EXERCISE DIRECTIONS: In the bracketed caption of the court opinion header, list every case or opinion number, each with the label or date shown beside it.

READING PASSAGE:
• • • • •

M.W. v. Alaska Department of Health & Social Services (4/20/2001) sp-5391

     Notice:  This opinion is subject to correction before publication in
the Pacific Reporter.  Readers are requested to bring errors to the attention of the
Clerk of the Appellate Courts, 303 K Street, Anchorage, Alaska 99501, phone (907)
264-0608, fax (907) 264-0878.


             THE SUPREME COURT OF THE STATE OF ALASKA

M.W.,                         )
                              )    Supreme Court No. S-9557
               Appellant,     )
                              )    Superior Court No.
          v.                  )    3AN-98-348 CP
                              )
STATE OF ALASKA, DEPARTMENT   )    O P I N I O N
OF HEALTH AND SOCIAL SERVICES,)
                              )    [No. 5391 - April 20, 2001]
               Appellee.      )   
                              )


          Appeal from the Superior Court of the State of
Alaska, Third Judicial District, Anchorage,
                      Karen L. Hunt, Judge.

• • • • •

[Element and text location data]

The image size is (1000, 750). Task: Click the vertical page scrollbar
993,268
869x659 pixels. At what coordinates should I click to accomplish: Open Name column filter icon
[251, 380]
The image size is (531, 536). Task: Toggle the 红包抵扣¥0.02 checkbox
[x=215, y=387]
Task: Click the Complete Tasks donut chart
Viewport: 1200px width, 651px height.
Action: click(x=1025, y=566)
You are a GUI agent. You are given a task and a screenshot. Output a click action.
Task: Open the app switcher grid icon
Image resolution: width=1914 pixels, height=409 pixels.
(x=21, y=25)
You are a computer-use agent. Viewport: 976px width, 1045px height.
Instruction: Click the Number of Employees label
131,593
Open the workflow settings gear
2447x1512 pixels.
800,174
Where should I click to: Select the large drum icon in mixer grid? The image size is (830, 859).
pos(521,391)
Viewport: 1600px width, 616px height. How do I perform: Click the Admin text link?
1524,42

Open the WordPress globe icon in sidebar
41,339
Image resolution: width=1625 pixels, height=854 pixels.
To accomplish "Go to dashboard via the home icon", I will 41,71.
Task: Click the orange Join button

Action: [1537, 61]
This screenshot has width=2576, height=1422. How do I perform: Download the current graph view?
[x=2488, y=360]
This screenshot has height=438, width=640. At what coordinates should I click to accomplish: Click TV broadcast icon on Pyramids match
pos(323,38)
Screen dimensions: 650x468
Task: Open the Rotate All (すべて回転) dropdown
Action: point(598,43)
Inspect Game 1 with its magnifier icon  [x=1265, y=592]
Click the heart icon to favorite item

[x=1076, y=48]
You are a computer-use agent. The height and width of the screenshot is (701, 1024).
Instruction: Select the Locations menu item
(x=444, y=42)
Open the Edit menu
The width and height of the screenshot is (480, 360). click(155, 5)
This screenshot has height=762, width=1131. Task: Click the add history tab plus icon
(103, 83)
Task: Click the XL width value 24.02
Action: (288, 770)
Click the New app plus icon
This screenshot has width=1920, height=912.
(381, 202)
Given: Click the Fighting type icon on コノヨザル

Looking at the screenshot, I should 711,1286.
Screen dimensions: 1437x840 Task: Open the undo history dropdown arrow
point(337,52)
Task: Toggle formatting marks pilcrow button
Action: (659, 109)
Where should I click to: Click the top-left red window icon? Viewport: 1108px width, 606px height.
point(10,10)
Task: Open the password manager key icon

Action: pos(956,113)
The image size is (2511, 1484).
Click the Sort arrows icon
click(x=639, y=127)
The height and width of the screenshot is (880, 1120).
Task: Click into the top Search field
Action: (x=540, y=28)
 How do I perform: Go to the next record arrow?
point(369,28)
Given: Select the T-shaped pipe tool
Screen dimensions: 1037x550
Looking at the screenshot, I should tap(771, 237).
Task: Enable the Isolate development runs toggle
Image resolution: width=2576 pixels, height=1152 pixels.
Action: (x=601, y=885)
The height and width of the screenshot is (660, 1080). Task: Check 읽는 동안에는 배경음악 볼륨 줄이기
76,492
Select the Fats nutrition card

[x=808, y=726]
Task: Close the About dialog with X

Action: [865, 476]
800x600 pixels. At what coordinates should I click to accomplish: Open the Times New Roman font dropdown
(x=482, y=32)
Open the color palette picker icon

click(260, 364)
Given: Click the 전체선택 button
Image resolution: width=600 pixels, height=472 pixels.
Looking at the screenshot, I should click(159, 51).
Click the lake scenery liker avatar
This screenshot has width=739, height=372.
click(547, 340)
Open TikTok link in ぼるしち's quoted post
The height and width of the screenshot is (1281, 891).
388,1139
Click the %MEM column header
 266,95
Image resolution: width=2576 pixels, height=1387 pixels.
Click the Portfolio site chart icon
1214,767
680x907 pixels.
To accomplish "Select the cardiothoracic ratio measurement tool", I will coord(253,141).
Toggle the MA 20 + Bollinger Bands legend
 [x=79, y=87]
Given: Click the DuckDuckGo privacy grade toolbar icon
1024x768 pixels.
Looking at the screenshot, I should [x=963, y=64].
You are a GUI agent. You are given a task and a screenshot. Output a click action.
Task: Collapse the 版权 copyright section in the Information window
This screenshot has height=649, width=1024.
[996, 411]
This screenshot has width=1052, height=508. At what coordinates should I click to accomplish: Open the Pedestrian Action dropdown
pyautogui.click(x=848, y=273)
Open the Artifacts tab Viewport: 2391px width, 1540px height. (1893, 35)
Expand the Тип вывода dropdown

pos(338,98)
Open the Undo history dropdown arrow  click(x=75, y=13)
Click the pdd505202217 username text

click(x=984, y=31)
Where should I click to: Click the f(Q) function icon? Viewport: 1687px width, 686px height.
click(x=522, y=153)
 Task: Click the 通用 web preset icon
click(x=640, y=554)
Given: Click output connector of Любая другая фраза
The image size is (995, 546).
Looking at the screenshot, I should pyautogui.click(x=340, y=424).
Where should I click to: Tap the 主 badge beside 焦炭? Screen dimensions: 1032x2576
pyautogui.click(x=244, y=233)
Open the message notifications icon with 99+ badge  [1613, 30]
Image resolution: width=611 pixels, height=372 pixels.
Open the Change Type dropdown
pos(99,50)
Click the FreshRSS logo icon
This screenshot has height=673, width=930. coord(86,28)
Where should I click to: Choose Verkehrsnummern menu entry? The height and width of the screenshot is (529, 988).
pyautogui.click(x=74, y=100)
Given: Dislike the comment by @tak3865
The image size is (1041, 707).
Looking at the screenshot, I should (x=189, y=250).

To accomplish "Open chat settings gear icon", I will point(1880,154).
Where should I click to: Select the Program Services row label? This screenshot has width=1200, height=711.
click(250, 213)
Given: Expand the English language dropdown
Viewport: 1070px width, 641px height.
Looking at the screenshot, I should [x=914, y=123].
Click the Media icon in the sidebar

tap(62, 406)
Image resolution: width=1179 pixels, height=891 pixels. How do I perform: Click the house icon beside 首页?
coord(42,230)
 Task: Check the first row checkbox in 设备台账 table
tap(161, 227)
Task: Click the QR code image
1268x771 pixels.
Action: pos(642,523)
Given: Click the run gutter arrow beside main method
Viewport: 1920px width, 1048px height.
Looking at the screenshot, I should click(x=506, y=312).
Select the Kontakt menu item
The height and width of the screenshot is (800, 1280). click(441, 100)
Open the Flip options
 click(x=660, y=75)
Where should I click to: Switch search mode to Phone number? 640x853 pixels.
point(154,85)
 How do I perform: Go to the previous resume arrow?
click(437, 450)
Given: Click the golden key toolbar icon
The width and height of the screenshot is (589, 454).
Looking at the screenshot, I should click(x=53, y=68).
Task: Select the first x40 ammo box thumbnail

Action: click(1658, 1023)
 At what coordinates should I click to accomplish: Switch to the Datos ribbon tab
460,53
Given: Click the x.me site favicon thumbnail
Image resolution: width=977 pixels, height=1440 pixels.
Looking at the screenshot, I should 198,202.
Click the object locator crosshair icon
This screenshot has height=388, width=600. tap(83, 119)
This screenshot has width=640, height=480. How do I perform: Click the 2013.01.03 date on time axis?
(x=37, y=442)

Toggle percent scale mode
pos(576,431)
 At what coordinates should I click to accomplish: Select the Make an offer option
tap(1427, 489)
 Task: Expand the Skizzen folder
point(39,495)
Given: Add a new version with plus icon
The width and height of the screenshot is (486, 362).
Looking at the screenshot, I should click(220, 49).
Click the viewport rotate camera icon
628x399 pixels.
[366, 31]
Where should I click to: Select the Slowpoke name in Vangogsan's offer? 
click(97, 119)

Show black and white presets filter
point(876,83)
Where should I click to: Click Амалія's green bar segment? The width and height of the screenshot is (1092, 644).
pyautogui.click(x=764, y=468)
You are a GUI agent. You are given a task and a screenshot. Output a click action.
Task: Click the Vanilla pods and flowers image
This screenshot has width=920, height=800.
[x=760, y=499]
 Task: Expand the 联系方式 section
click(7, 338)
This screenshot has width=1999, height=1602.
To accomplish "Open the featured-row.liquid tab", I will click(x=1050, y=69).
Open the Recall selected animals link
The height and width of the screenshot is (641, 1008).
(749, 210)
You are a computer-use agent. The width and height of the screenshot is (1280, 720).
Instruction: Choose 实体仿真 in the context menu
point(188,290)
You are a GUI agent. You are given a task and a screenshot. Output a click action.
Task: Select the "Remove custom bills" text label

• • • • •

ANSWER FOR THIS EXERCISE:
- Supreme Court No. S-9557
- Superior Court No. 3AN-98-348 CP
- No. 5391, dated April 20, 2001